Categories of Offences
[41] R. v. City of Sault Ste. Marie, [1978] 2 S.C.R. 1299 provides for three distinct categories of offence based on the mental element required for conviction:
[42] Offences in which mens rea, consisting of some positive state of mind such as intent, knowledge, or recklessness, must be proved by the prosecution either as an inference from the nature of the act committed, or by additional evidence;
[43] Offences in which there is no necessity for the prosecution to prove the existence of mens rea; the doing of the prohibited act prima facie imports the offence, leaving it open to the accused to avoid liability by proving that he or she took all reasonable care. This involves consideration of what a reasonable person would have done in the circumstances. The defence will be available if the accused reasonably believed in a mistaken set of facts, which, if true, would render the act or omission innocent, or if he took all reasonable steps to avoid the particular event. These offences may properly be called offences of strict liability;
[44] Offences of absolute liability are those where it is not open to the accused to exculpate himself by showing that he was free of fault.
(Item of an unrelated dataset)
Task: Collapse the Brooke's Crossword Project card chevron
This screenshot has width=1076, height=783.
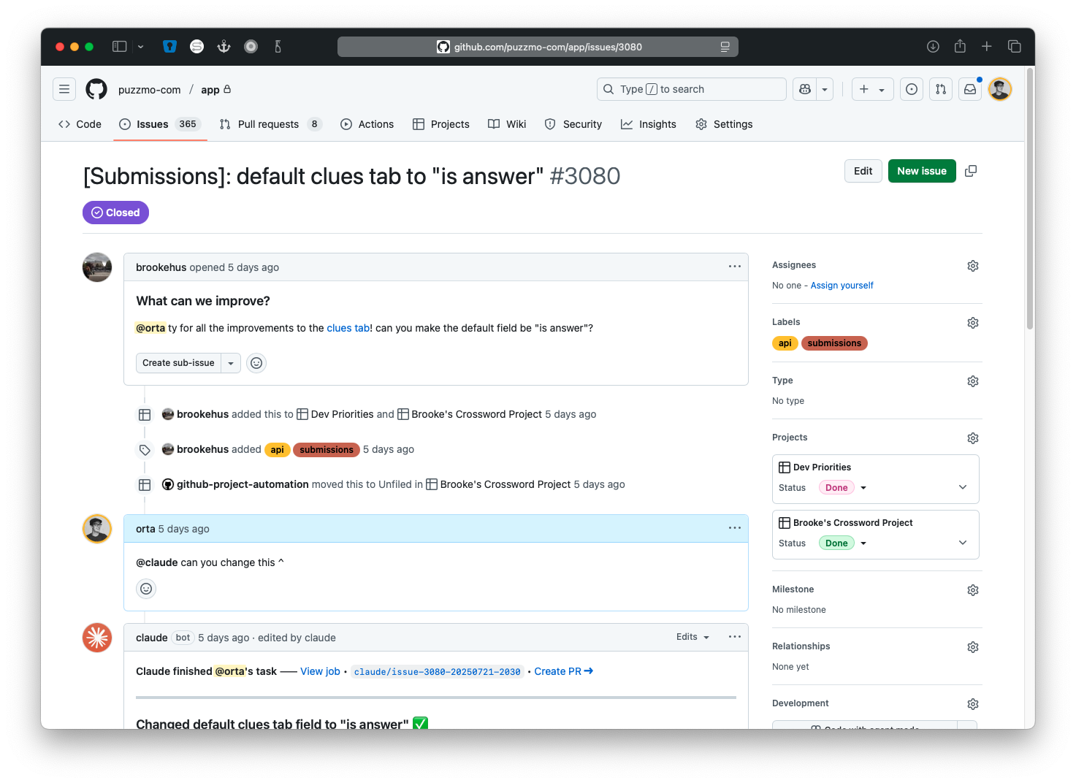Action: click(x=962, y=542)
[45] R. v. Sirianni, 2010 ONCJ 725 states that once the Court has determined the Crown has proven the essential elements to the test of 'beyond a reasonable doubt' it must then consider whether the defendant has proven a 'due diligence' defence on a balance of probabilities.
[46] At this point the defendant is presumed to have been negligent in committing the prohibited act and so the burden of proof shifts to him on a balance of probabilities to show he exercised reasonable care. If he is able to do so his presumed negligence is rebutted and the Court must acquit.
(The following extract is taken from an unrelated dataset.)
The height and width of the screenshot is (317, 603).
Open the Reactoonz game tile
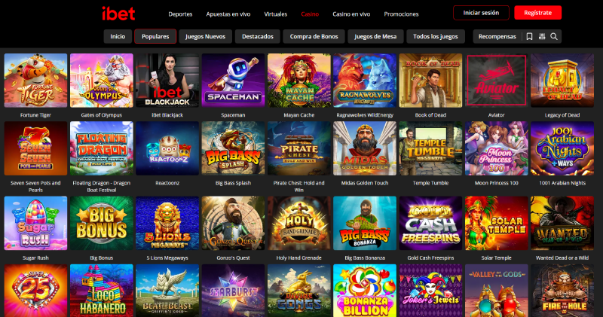pos(167,148)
[47] Applying R. v. Sirianni (supra), it stands to reason that the Crown has proven the defendant was driving on the date, time and place, and that his licence was suspended. This has been done by way of Const. Foley's evidence and by way of Exhibits one through three.
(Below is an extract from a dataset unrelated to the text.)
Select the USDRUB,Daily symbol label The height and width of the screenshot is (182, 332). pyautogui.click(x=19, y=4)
[48] It now becomes available to the defendant, on a balance of probabilities, to show that driving while suspended was the action of a 'reasonable' person.
Court's Analysis
[49] The Court, having heard the evidence, dismisses Mr. Kell's evidence regarding failure to receive notice of a suspension (Exhibit 2) by mail since the testimony becomes a moot point given the roadside suspension provided by Toronto Police Services Const. Hawley on February 11, 2013 -- some 30-hours prior to the traffic stop by Northumberland OPP Const. Foley.
[50] It is clear on the non-contradicted evidence that Mr. Kell knew he was a suspended driver as of February 11, 2013. Exhibit 3, notice of suspension served personally to Mr. Kell, shows a 'tick box' indicating Mr. Kell never provided a driver's licence to Const. Hawley.
[51] R. v. Clothier, 2011 ONCA 27 (Ont. C.A.) notes the objective of regulatory legislation is to protect the public or broad segments of the public (e.g. motorists) from potentially adverse effects of otherwise lawful activity. Regulatory legislation involves a shift of emphasis from the protection of individual interests and the deterrence and punishment of acts involving moral fault to the protection of the public and social interest. Regulatory measures are generally directed to the prevention of future harm through the enforcement of minimum standards of conduct and care.
[52] R. v. Summerfield (supra) speaks to the concept of permitting a defendant an opportunity of avoiding quasi-criminal liability by proving that he took all reasonable care, on a balance of probabilities, committing the offence on an honest and reasonable mistake of fact, or taking all reasonable steps to avoid it. The defendant, having proved so, should be acquitted.
[53] As per R. v. Summerfield (supra), a defendant's evidence does not necessarily discharge his burden on a balance of probabilities unless he also establishes he did not otherwise know of legislation pertaining to motor vehicles, and, that his lack of knowledge was not due to his negligence. It is available to the defendant to claim they committed the prohibited act as a result of an honest and reasonable mistake of fact or as a result of officially-induced error.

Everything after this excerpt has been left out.